:: Problem description ::
Extract the lines up to and including the one that contains "Příslušenství pro čističky vzduchu (246, 571)", starting with the first line of the entries below, and omit the pictures.

:: Materials provided ::
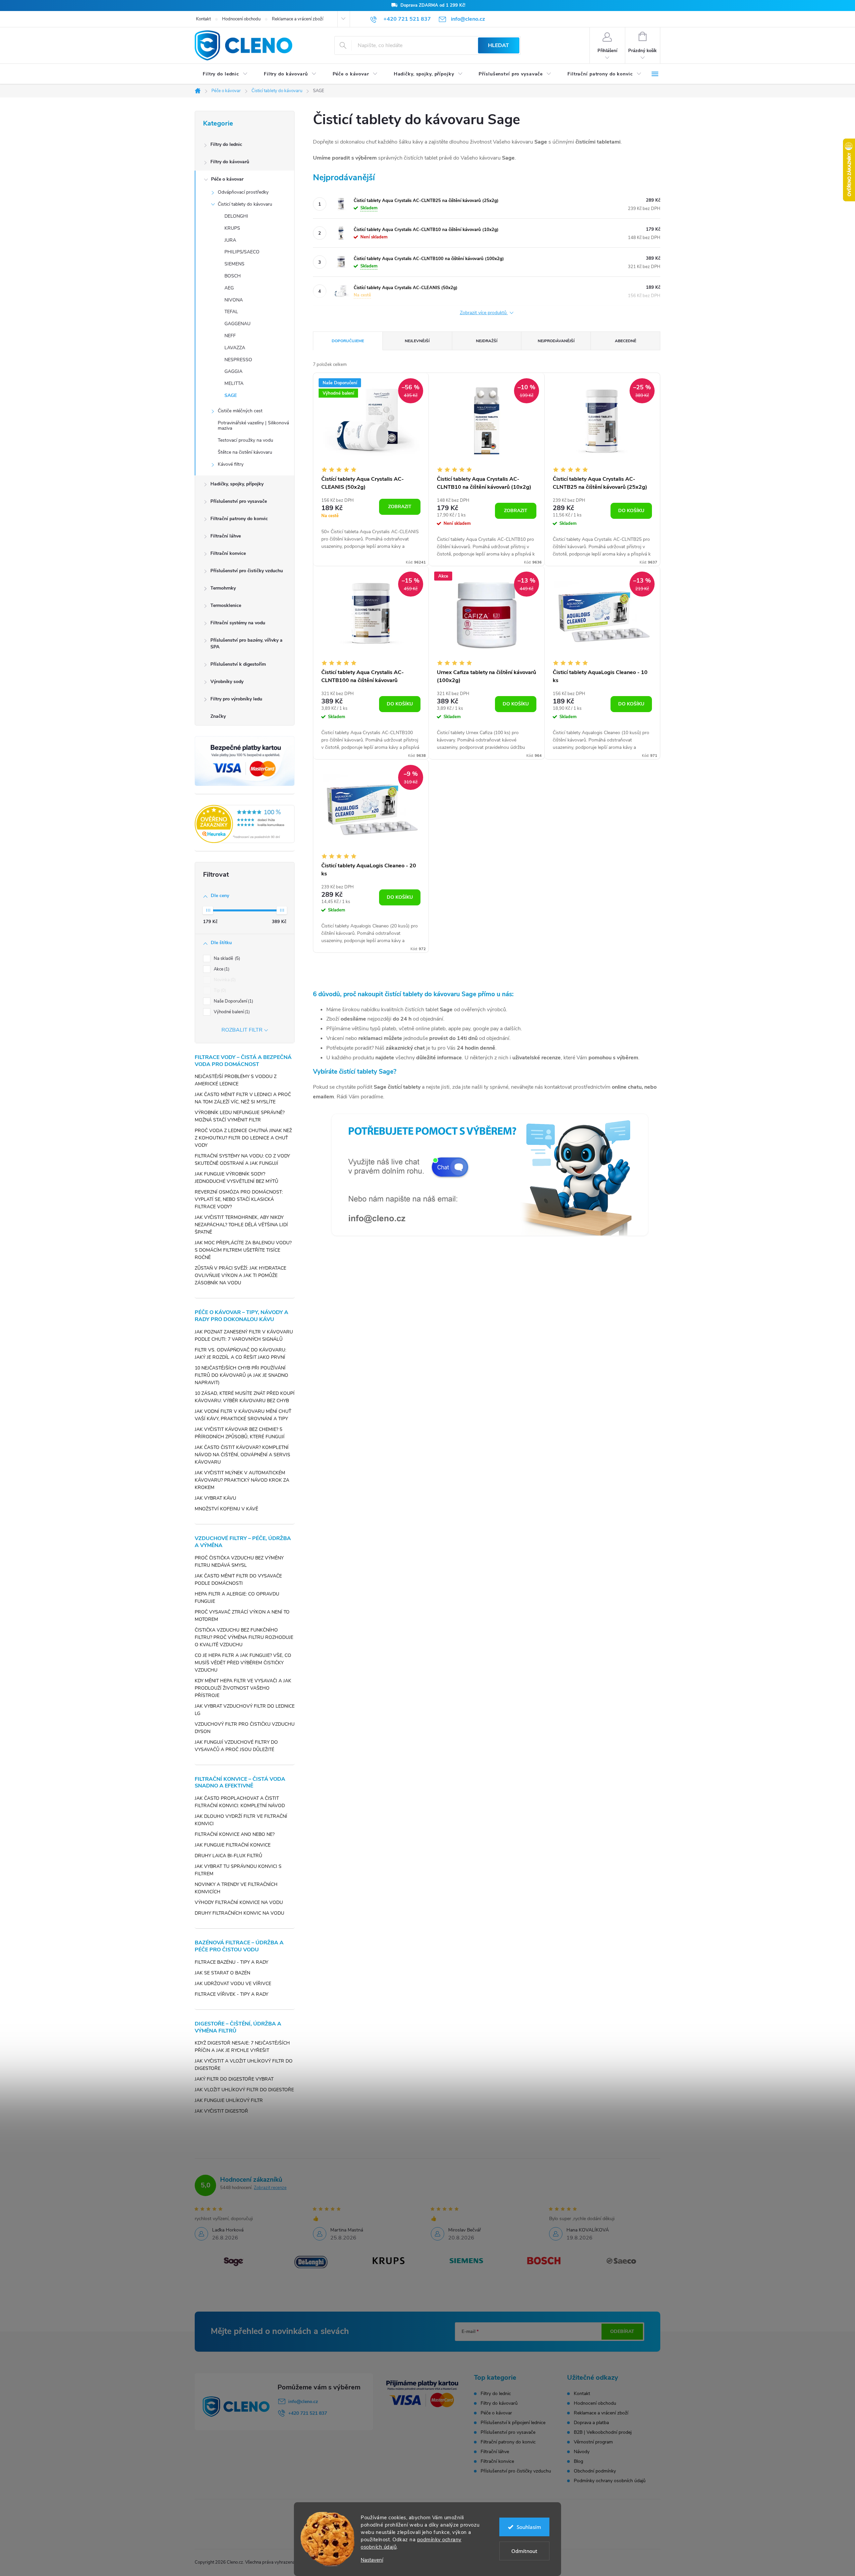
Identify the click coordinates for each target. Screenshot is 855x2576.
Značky (218, 716)
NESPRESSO (238, 360)
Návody (581, 2451)
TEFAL (231, 311)
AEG (229, 288)
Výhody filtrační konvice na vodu (239, 1902)
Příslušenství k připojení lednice (513, 2422)
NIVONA (233, 300)
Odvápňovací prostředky (243, 192)
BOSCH (232, 276)
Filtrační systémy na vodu (237, 623)
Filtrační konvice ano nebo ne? (235, 1834)
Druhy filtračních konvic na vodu (239, 1913)
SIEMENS (234, 264)
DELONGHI (236, 216)
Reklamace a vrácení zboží (297, 19)
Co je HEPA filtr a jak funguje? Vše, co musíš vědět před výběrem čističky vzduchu (243, 1662)
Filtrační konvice (228, 553)
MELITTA (233, 383)
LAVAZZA (234, 348)
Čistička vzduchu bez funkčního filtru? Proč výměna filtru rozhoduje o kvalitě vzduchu (244, 1637)
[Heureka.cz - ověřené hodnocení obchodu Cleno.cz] (245, 824)
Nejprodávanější (556, 341)
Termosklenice (225, 605)
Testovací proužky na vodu (245, 440)
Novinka (224, 980)
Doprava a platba (591, 2422)
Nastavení (372, 2560)
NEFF (230, 336)
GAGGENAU (237, 323)
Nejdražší (486, 341)
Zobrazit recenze (270, 2188)
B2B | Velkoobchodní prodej (603, 2432)
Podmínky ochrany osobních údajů (610, 2481)
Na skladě (226, 958)
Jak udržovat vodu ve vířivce (233, 1983)
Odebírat (622, 2331)
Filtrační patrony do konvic (239, 518)
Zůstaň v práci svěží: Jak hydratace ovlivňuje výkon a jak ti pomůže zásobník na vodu (240, 1275)
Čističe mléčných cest (240, 411)
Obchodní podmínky (595, 2471)
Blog (578, 2461)
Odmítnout (524, 2551)
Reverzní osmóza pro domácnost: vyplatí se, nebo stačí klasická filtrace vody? (239, 1199)
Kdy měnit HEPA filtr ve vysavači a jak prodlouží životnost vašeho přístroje (243, 1688)
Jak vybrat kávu (215, 1498)
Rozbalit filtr (242, 1030)
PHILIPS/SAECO (242, 252)
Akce (221, 969)
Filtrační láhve (225, 536)
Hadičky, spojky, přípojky (237, 484)
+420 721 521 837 (307, 2413)
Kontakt (203, 19)
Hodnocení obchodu (241, 19)
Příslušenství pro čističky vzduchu (246, 571)
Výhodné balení (231, 1012)
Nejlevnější (417, 341)
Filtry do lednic (226, 144)
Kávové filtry (230, 464)
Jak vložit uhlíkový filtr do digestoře (244, 2090)
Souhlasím (529, 2527)
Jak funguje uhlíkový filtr (229, 2100)
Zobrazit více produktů (484, 313)
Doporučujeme (348, 341)
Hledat (498, 45)
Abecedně (625, 341)
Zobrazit (399, 506)
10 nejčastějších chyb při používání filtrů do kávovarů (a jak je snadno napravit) (241, 1375)
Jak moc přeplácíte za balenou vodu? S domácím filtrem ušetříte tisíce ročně (243, 1250)
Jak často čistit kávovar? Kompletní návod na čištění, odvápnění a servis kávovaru (242, 1454)
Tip (219, 991)
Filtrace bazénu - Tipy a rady (231, 1962)
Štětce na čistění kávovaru (245, 452)
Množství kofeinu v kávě (226, 1509)
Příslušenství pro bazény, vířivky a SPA (246, 643)
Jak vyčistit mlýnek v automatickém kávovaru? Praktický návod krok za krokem (242, 1480)
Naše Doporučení (233, 1001)
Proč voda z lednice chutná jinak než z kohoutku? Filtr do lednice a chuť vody (243, 1137)
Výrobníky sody (226, 681)
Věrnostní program (593, 2442)
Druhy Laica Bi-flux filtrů (228, 1856)
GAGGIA (233, 371)
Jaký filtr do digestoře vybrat (234, 2079)
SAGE (230, 395)
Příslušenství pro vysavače (238, 501)
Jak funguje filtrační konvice (233, 1845)
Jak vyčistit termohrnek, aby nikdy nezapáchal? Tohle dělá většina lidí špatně (241, 1224)
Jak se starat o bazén (222, 1973)
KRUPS (232, 228)
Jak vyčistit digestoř (221, 2111)
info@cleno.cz (303, 2401)
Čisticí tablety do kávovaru (245, 204)
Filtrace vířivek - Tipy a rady (231, 1994)
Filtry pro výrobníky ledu (236, 699)
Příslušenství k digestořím (238, 664)
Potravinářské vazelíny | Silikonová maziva (253, 426)
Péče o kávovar (227, 179)
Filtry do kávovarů (229, 162)
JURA (230, 240)
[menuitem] (225, 74)
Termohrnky (223, 588)
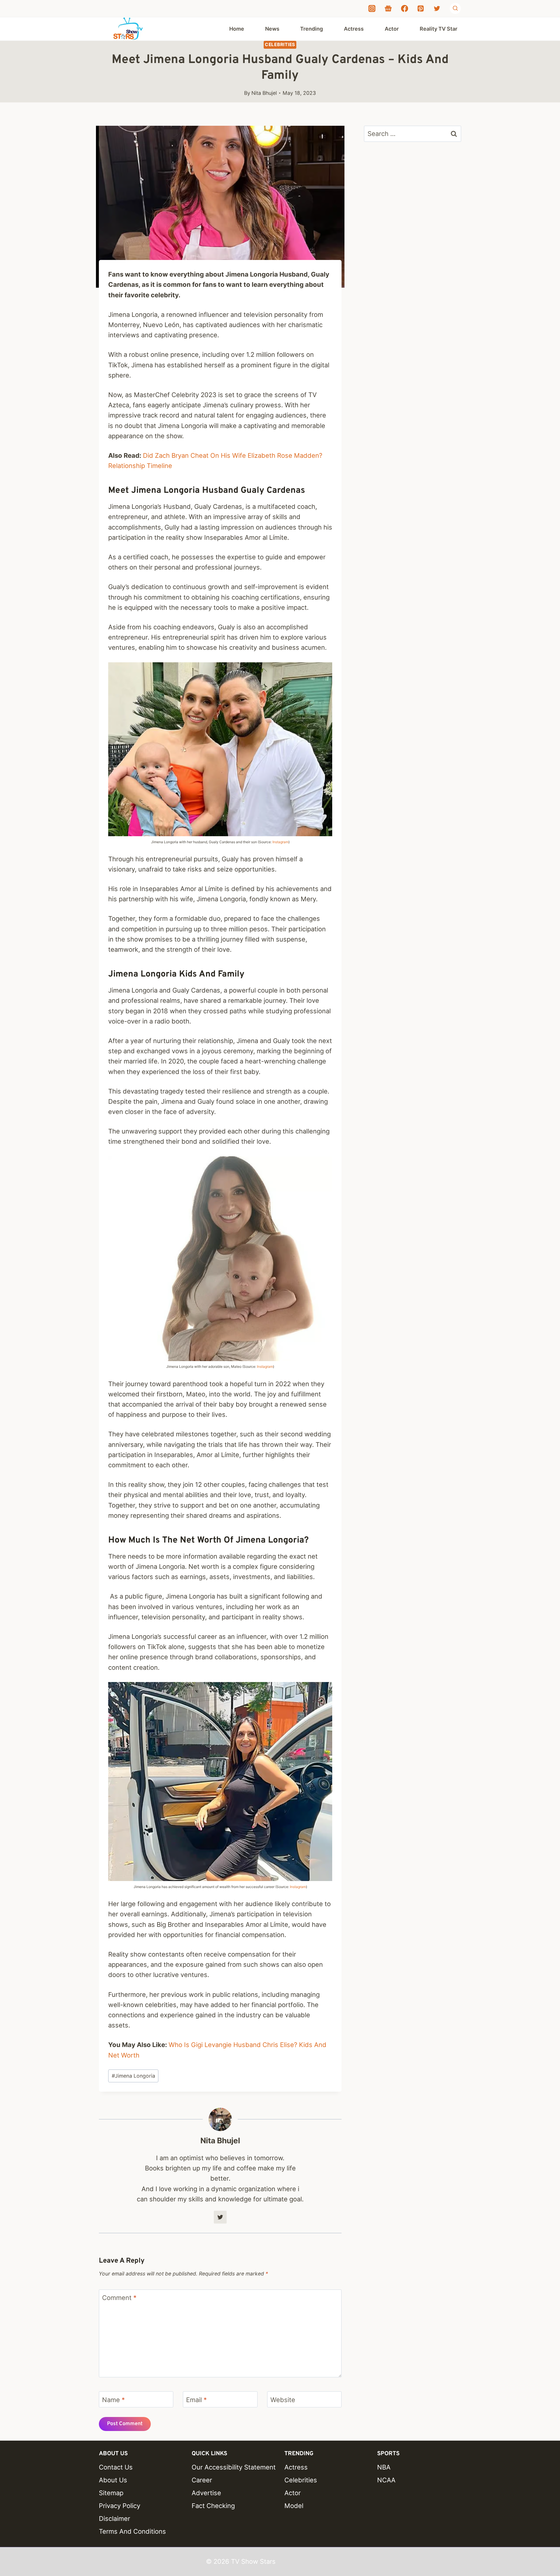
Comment (119, 2297)
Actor (392, 29)
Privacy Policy (119, 2505)
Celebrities (280, 44)
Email (196, 2400)
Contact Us (116, 2467)
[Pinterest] (421, 8)
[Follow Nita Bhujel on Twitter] (220, 2217)
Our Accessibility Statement (234, 2467)
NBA (384, 2467)
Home (236, 29)
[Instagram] (372, 8)
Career (202, 2480)
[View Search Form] (455, 8)
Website (282, 2400)
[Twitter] (437, 8)
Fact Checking (213, 2505)
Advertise (206, 2493)
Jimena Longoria (133, 2076)
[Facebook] (405, 8)
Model (293, 2505)
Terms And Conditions (132, 2531)
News (272, 29)
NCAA (386, 2480)
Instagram (280, 842)
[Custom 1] (388, 8)
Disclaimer (114, 2518)
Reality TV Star (438, 29)
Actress (354, 29)
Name (113, 2400)
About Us (113, 2480)
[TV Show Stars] (128, 29)
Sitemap (111, 2493)
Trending (311, 29)
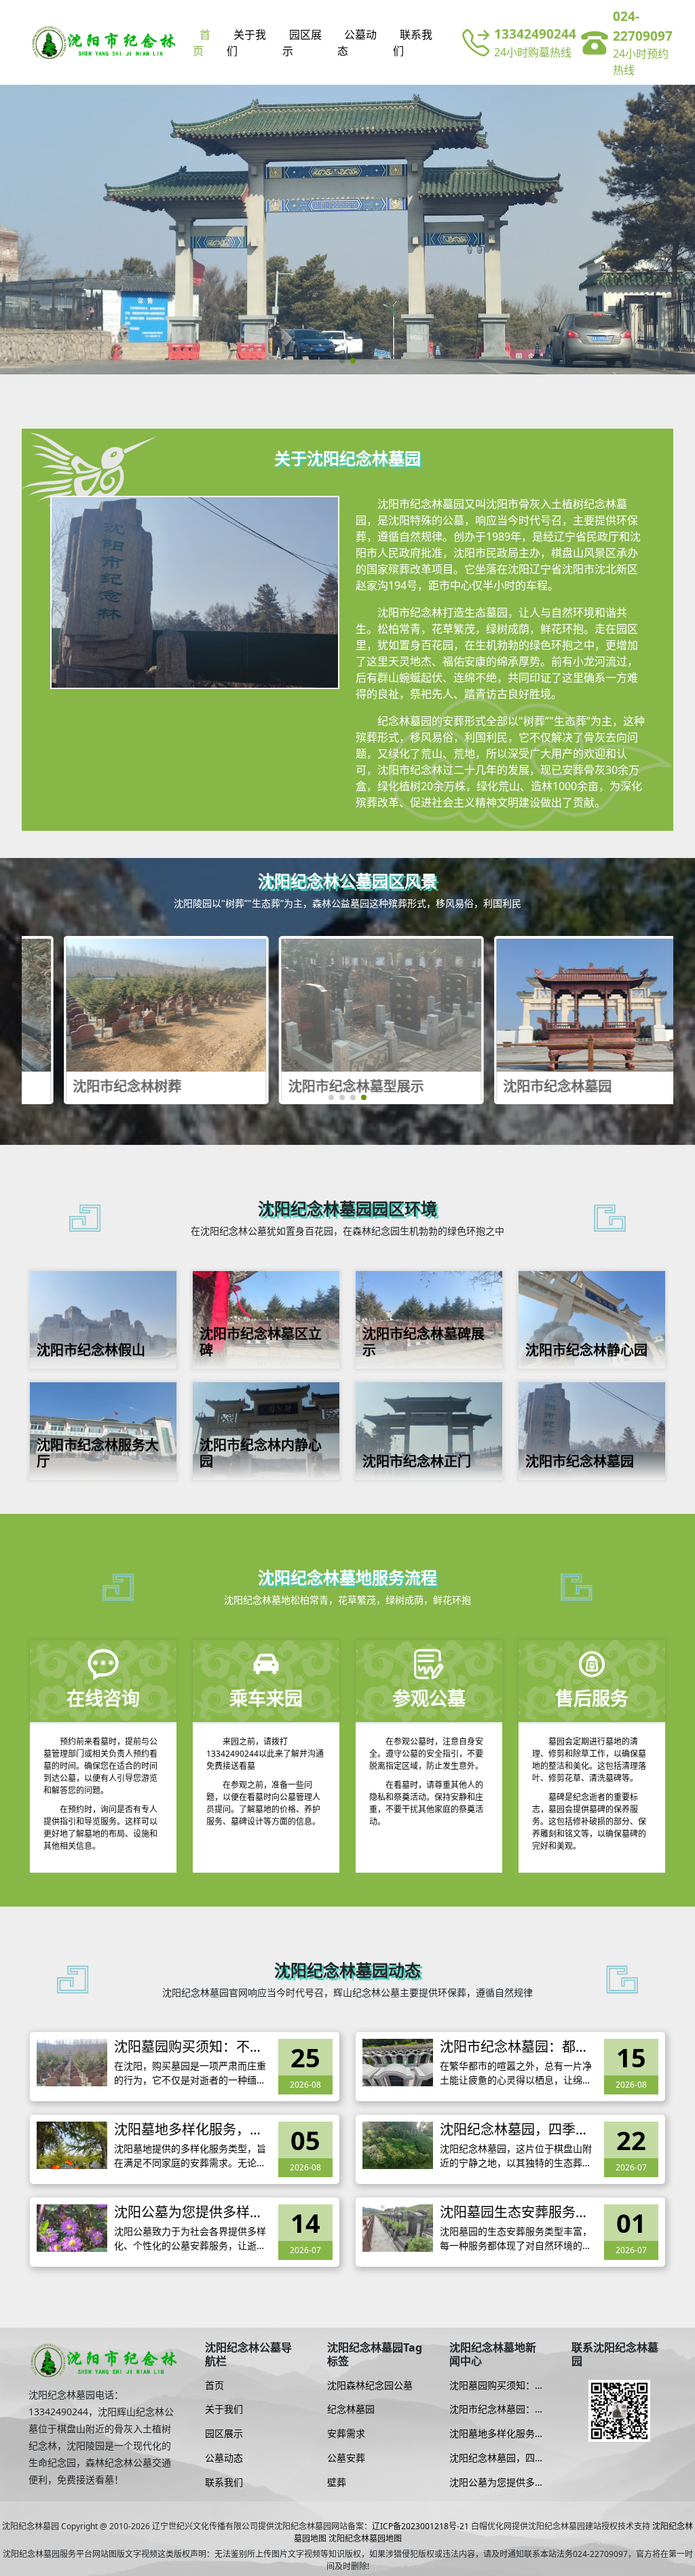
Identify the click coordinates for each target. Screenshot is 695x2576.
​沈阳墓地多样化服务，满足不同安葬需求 (188, 2130)
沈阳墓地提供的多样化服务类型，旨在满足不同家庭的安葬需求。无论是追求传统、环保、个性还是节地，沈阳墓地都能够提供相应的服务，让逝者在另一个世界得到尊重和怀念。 (190, 2156)
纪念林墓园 (351, 2409)
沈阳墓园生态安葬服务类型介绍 (514, 2212)
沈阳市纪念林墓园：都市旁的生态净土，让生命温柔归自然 (514, 2047)
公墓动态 (357, 42)
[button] (342, 361)
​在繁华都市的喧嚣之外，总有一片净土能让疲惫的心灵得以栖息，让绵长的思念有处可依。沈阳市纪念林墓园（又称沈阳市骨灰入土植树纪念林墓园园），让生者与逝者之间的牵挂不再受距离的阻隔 (518, 2073)
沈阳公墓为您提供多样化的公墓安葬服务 (188, 2212)
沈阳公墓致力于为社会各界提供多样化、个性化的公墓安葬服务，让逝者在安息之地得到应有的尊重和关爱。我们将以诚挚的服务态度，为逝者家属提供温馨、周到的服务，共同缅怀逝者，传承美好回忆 (190, 2238)
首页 (201, 42)
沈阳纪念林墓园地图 (365, 2538)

:: Response to the task ::
Identify the click coordinates for each target. Screenshot is 855x2576.
Značky (218, 716)
NESPRESSO (238, 360)
Návody (581, 2451)
TEFAL (231, 311)
AEG (229, 288)
Výhody filtrační konvice na vodu (239, 1902)
Příslušenství k připojení lednice (513, 2422)
NIVONA (233, 300)
Odvápňovací prostředky (243, 192)
BOSCH (232, 276)
Filtrační systémy na vodu (237, 623)
Filtrační konvice ano nebo ne? (235, 1834)
Druhy filtračních konvic na vodu (239, 1913)
SIEMENS (234, 264)
DELONGHI (236, 216)
Reklamace a vrácení zboží (297, 19)
Co je HEPA filtr a jak funguje? Vše, co musíš vědět před výběrem čističky vzduchu (243, 1662)
Filtrační konvice (228, 553)
MELITTA (233, 383)
LAVAZZA (234, 348)
Čistička vzduchu bez funkčního filtru? Proč výměna filtru rozhoduje o kvalitě vzduchu (244, 1637)
[Heureka.cz - ověřené hodnocení obchodu Cleno.cz] (245, 824)
Nejprodávanější (556, 341)
Termosklenice (225, 605)
Testovací proužky na vodu (245, 440)
Novinka (224, 980)
Doprava a platba (591, 2422)
Nastavení (372, 2560)
NEFF (230, 336)
GAGGENAU (237, 323)
Nejdražší (486, 341)
Zobrazit recenze (270, 2188)
B2B | Velkoobchodní prodej (603, 2432)
Podmínky ochrany osobních údajů (610, 2481)
Na skladě (226, 958)
Jak udržovat vodu ve vířivce (233, 1983)
Odebírat (622, 2331)
Filtrační patrony do konvic (239, 518)
Zůstaň v práci svěží: Jak hydratace ovlivňuje výkon a jak ti pomůže zásobník na vodu (240, 1275)
Čističe mléčných cest (240, 411)
Obchodní podmínky (595, 2471)
Blog (578, 2461)
Odmítnout (524, 2551)
Reverzní osmóza pro domácnost: vyplatí se, nebo stačí klasická filtrace vody? (239, 1199)
Kdy měnit HEPA filtr ve vysavači a jak prodlouží životnost vašeho přístroje (243, 1688)
Jak vybrat kávu (215, 1498)
Rozbalit filtr (242, 1030)
PHILIPS/SAECO (242, 252)
Akce (221, 969)
Filtrační láhve (225, 536)
Hadičky, spojky, přípojky (237, 484)
+420 721 521 837 (307, 2413)
Kontakt (203, 19)
Hodnocení obchodu (241, 19)
Příslušenství pro čističky vzduchu (246, 571)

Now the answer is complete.